Page:Joseph Anglade - Grammaire élémentaire de l'ancien français.djvu/272

Le texte de cette page a été corrigé et est conforme au fac-similé.


Buona pulcela fut Eulalia ;
Bels avret cors, bellezour anima ;
Voldrent la veintre li Deo inimi.

Bonne jeune fille fut Eulalie — Beau elle eut le corps, plus belle l’âme — Voulurent la vaincre les Dieu-ennemis.

La liberté dans l’ordre des mots n’est pas d’ailleurs le pur arbitraire : souvent l’ordre pathétique l’emporte sur l’ordre dit logique, comme il arrive dans les langues qui n’ont pas encore fixé par des règles trop rigoureuses l’ordre de leurs éléments. Nous ne pouvons donner ici que quelques indications sommaires, le sujet étant trop vaste et les « règles » n’étant pas nettement établies.

Plus que dans la syntaxe proprement dite il y a dans ce domaine des usages, tendances ou habitudes plutôt que des règles.

Place des substantifs sujets et compléments.

Grâce à la distinction du cas-sujet et du cas-régime, il n’est pas rare de rencontrer le régime direct avant le verbe et le sujet après, ou bien le régime en même temps que le sujet devant le verbe, ou d’autres combinaisons.

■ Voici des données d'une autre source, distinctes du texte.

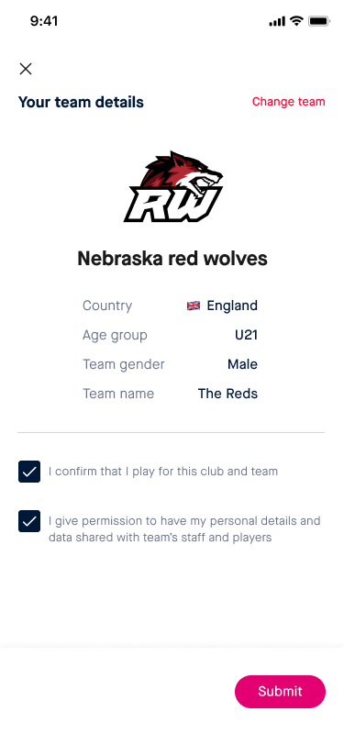The height and width of the screenshot is (745, 344).
Task: Click The Reds team name value
Action: point(228,394)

Le régime indirect pouvait aussi précéder le sujet et le verbe, et ce sans préposition, comme on l’a vu plus haut. Voici quelques exemples de ces combinaisons, mais elles sont beaucoup plus nombreuses.

Ex. :

Halt sont li pui et molt halt sont li arbre. (Roi., 2271.)
Les puys sont hauts et très hauts sont les arbres.
Ço sent Rollanz la veüe at perdue...
Croist li aciers... et dist li quens. (Rol., 2297.)
Roland sent qu’il a perdu la vue... l’acier grince... le comte dit.